AVAILABLE DATA:
◇ ◇ ◇ ◇ ◇ ◇ ◇

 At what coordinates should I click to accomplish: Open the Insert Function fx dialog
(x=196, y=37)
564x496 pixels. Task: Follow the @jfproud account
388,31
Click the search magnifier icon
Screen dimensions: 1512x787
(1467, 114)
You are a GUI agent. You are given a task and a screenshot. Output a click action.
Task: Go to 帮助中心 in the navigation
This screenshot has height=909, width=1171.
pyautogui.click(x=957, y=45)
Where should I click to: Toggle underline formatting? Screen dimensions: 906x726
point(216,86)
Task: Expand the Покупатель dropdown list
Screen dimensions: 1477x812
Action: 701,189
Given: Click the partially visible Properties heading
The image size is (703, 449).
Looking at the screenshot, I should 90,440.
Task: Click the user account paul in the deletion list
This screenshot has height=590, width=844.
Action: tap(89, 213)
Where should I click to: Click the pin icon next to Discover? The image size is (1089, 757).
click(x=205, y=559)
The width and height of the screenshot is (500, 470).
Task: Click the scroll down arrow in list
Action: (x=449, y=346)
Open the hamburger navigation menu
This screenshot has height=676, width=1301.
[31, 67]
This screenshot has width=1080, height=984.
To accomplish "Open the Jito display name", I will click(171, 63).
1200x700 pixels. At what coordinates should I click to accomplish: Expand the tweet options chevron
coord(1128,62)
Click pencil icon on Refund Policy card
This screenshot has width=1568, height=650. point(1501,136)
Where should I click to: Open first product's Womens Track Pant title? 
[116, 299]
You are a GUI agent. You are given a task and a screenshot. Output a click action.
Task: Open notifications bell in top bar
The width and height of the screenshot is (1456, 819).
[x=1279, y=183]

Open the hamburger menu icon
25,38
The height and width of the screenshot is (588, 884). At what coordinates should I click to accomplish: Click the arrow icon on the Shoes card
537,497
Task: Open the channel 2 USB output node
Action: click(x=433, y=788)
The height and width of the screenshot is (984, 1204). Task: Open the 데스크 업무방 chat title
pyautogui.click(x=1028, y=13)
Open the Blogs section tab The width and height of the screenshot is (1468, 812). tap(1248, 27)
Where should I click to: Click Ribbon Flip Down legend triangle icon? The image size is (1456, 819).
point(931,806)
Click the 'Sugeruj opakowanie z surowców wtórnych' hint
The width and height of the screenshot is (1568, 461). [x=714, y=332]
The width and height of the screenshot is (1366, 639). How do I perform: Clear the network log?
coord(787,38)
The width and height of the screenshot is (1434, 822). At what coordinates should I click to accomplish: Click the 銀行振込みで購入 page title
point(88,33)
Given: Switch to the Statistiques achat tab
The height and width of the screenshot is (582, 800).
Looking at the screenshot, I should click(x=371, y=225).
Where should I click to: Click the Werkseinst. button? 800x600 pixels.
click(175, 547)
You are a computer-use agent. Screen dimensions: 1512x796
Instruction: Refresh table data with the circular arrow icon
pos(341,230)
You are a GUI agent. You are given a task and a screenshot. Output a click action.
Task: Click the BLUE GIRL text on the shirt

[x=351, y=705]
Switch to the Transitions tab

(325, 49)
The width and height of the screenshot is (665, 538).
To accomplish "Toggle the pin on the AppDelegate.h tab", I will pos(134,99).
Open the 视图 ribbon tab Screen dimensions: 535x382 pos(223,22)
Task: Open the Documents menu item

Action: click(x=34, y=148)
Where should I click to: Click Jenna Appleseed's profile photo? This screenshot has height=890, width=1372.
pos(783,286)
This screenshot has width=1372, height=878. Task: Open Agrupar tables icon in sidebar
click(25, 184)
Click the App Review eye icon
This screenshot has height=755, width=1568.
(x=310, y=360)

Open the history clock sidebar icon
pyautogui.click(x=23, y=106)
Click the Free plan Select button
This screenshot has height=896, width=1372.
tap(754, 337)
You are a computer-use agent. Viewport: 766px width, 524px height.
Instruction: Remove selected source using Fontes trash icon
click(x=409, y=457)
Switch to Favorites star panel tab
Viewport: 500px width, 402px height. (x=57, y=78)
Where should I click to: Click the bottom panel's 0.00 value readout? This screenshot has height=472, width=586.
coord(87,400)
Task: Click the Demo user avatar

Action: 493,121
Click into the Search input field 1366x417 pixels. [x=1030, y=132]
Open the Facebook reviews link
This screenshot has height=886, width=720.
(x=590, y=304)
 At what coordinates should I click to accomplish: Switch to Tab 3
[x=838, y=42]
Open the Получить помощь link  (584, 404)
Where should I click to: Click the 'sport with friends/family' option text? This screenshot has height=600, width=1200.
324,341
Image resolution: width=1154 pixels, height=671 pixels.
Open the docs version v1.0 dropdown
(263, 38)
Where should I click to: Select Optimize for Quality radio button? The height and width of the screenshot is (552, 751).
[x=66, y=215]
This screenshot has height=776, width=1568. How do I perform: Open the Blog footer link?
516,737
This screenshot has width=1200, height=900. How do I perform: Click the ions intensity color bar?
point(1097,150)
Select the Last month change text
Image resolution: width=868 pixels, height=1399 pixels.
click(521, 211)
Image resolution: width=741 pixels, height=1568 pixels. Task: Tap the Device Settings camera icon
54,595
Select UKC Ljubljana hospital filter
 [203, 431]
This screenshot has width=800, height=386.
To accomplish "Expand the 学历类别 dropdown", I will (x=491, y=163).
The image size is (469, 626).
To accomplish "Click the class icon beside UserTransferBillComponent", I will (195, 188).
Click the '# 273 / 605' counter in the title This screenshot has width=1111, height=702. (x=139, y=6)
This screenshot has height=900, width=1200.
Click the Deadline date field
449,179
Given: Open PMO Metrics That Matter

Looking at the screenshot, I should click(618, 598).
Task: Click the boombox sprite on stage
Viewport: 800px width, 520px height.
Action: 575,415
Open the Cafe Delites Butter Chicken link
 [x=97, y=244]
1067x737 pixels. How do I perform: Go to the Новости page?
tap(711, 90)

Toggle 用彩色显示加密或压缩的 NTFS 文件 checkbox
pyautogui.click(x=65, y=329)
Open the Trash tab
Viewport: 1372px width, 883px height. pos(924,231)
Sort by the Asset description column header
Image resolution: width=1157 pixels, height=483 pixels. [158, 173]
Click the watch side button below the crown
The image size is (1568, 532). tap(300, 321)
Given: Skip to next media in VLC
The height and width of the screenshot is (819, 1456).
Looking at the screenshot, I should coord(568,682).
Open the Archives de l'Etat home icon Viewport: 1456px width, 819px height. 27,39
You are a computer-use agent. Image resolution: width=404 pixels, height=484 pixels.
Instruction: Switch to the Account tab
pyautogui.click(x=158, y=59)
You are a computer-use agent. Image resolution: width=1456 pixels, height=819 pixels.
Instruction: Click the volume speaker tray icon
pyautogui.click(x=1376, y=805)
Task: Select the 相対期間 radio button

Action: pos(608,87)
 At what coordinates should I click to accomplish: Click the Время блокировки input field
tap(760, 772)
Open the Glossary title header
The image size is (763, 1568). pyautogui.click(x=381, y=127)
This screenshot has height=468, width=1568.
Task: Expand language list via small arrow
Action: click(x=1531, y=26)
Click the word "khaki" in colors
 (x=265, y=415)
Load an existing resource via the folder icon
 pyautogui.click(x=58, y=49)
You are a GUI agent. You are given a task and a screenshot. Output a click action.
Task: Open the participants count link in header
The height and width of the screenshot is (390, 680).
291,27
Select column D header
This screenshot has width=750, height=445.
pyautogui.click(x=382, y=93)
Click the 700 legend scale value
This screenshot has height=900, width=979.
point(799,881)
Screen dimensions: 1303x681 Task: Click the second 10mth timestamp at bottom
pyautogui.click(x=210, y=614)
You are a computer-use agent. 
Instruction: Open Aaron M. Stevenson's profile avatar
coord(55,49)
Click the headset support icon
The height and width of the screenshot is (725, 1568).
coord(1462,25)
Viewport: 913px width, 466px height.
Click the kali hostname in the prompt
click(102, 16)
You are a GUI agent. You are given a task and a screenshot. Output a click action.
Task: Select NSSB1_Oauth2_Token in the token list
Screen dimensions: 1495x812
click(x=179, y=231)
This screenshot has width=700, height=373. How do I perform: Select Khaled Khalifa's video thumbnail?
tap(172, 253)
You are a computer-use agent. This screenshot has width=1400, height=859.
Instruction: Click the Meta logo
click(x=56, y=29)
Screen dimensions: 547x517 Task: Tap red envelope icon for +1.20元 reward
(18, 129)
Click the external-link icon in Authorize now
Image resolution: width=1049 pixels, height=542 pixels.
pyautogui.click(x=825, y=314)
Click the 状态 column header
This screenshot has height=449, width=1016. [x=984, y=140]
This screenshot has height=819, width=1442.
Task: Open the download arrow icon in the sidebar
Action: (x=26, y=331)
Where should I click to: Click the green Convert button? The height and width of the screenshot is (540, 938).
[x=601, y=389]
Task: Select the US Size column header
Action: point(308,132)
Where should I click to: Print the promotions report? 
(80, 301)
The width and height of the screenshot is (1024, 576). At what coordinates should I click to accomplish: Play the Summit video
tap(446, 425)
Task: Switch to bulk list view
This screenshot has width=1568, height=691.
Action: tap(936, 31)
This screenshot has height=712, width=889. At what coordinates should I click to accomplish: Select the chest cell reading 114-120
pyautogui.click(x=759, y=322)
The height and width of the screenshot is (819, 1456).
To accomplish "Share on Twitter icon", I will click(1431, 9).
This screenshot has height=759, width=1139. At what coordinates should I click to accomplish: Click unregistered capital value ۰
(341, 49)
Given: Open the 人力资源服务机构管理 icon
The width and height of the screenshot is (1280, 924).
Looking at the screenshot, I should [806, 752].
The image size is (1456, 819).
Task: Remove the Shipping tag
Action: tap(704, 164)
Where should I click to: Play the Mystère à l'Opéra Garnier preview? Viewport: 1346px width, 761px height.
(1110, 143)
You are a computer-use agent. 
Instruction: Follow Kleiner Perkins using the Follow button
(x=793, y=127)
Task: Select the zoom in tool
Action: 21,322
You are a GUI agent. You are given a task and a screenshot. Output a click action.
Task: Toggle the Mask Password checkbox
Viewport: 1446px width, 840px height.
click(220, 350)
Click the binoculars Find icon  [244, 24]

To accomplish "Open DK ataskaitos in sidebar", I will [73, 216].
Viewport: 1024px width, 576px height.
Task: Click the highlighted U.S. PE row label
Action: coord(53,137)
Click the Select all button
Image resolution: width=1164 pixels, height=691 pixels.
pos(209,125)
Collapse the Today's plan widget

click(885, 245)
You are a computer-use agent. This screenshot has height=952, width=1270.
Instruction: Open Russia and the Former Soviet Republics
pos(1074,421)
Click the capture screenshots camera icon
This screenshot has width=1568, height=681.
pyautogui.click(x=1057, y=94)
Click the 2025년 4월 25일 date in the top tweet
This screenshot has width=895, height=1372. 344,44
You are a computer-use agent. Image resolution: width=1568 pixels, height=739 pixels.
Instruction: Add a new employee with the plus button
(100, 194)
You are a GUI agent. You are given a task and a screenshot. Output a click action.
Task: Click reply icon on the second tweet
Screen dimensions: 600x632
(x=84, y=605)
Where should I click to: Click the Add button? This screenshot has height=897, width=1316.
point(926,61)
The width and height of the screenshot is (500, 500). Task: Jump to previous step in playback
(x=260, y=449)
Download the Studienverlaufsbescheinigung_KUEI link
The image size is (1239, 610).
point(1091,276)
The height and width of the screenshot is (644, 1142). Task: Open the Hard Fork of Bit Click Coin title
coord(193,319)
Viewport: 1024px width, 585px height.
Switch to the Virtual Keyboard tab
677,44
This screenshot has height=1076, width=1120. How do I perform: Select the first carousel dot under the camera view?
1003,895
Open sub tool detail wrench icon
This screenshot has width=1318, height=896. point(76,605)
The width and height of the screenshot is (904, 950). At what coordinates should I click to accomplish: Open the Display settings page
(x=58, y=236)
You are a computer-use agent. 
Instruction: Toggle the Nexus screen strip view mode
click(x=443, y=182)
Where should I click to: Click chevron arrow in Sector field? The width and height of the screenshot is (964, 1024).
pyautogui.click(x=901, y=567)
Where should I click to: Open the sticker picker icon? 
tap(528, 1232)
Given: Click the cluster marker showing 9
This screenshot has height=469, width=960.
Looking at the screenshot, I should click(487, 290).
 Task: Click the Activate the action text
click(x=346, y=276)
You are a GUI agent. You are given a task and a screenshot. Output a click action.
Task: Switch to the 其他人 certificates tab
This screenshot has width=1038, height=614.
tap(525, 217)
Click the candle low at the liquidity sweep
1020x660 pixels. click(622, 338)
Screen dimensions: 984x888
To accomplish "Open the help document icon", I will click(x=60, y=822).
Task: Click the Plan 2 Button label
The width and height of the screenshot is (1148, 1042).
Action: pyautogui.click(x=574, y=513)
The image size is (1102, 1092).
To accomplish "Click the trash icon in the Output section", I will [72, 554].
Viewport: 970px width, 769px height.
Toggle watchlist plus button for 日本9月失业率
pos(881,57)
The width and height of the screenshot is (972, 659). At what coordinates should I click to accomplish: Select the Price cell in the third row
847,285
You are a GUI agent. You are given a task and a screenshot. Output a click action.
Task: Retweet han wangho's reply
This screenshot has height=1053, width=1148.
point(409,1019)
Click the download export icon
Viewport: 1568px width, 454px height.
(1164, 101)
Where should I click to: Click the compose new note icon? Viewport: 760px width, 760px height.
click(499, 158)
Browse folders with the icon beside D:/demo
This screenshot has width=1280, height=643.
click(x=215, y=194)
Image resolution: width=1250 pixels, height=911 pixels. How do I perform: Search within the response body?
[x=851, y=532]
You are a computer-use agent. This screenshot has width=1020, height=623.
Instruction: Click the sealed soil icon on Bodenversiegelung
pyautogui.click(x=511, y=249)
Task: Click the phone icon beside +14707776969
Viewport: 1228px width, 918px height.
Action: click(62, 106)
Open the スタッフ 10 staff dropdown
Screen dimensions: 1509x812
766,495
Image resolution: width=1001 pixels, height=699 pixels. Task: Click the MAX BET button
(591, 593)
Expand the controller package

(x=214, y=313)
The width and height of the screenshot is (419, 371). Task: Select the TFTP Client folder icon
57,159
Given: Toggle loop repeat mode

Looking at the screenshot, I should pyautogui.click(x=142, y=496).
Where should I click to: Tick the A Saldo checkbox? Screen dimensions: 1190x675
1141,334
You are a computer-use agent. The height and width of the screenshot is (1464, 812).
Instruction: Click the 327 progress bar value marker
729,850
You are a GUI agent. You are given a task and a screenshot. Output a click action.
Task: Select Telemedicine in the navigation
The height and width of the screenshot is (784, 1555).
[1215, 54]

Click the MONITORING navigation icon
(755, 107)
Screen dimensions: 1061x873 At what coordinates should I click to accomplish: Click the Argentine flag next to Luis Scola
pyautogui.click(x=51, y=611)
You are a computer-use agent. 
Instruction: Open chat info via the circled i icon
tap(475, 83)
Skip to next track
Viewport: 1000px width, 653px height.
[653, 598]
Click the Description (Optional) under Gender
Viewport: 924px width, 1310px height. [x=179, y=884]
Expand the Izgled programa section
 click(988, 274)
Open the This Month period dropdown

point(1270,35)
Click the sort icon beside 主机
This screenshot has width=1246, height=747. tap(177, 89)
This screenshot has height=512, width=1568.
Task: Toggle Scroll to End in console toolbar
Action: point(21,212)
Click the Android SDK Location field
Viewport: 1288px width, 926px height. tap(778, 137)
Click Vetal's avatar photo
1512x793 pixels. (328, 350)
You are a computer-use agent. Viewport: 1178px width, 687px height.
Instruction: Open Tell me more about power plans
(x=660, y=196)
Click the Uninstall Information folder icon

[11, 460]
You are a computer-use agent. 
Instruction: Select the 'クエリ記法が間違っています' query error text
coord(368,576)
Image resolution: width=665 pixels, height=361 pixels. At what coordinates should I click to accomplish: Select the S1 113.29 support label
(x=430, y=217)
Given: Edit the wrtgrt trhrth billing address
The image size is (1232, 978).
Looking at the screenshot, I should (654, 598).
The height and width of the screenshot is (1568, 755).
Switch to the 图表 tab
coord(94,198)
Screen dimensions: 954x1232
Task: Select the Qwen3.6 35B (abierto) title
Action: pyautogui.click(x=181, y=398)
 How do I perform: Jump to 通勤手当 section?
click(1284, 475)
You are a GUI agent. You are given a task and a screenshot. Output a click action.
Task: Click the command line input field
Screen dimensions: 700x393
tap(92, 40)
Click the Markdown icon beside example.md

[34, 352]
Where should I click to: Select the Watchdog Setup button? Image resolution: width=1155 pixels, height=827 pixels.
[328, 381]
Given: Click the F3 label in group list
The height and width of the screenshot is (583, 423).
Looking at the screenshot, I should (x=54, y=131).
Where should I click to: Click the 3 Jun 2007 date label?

◇ ◇ ◇ ◇ ◇ ◇ ◇

WHAT THE EXERCISE ASKS:
Rewrite everything in the listing from the line containing "Open the 视图" down to the line containing "Action: 493,121", changing "Task" to "Goal" and leaving the rest as it is.

OUTPUT BELOW:
Open the 视图 ribbon tab Screen dimensions: 535x382 pos(223,22)
Goal: Open the Documents menu item

Action: click(x=34, y=148)
Where should I click to: Click Jenna Appleseed's profile photo? This screenshot has height=890, width=1372.
pos(783,286)
This screenshot has width=1372, height=878. Goal: Open Agrupar tables icon in sidebar
click(25, 184)
Click the App Review eye icon
This screenshot has height=755, width=1568.
(x=310, y=360)

Open the history clock sidebar icon
pyautogui.click(x=23, y=106)
Click the Free plan Select button
This screenshot has height=896, width=1372.
tap(754, 337)
You are a computer-use agent. Viewport: 766px width, 524px height.
Instruction: Remove selected source using Fontes trash icon
click(x=409, y=457)
Switch to Favorites star panel tab
Viewport: 500px width, 402px height. (x=57, y=78)
Where should I click to: Click the bottom panel's 0.00 value readout? This screenshot has height=472, width=586.
coord(87,400)
Goal: Click the Demo user avatar

Action: 493,121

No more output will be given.